For small infrastructure
Nerve is useful when a full monitoring stack is too much but silent failures are unacceptable.
Works from shell
Use the CLI from health checks, deploy hooks, backup scripts, and ad-hoc runbooks.
Keep privileges narrow
Use sender DSNs for alerts. Keep agent tokens separate and only on machines where signed actions make sense.
Five checks worth adding first
For a new VPS, start with checks that catch painful failures before users notice them.
- HTTP health check for the public site or API.

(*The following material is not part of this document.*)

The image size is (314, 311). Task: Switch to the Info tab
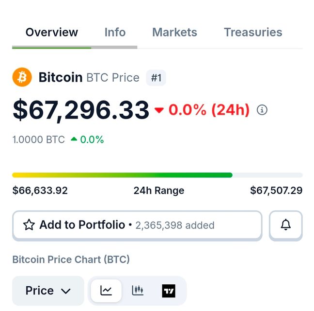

- Disk usage and inode usage.
- Failed systemd units.
- Backup age and backup size.
- SSH login notification for unexpected access.
Example: disk and service check
export NERVE_DSN="nerve://TOKEN:[email protected]"
DISK=$(df / --output=pcent | tail -1 | tr -d ' %')
[ "$DISK" -ge 90 ] && echo "disk / ${DISK}% on $(hostname)" | nerve send --severity critical
FAILED=$(systemctl list-units --state=failed --no-legend --plain)
[ -n "$FAILED" ] && echo "$FAILED" | nerve send --severity critical
Keep the first setup boring
Do not start with remote actions. Start with read-only shell checks and send-only alerts. Add the agent later only when you know which signed actions are worth exposing.
Quick start
go install github.com/nerve-ink/nerve-cli/cmd/nerve@latest
export NERVE_DSN="nerve://TOKEN:[email protected]"
echo "deploy failed" | nerve send
FAQ
Can Nerve monitor my VPS by itself?
Nerve is not a full monitoring system. It is a secure delivery path for alerts produced by your scripts or tools.
Can I use it on Ubuntu?
Yes. The CLI and agent are Go binaries installed with go install.
Can I send alerts to Android?
Android is supported in the current app workstream; the website describes Nerve as phone-first rather than iPhone-only.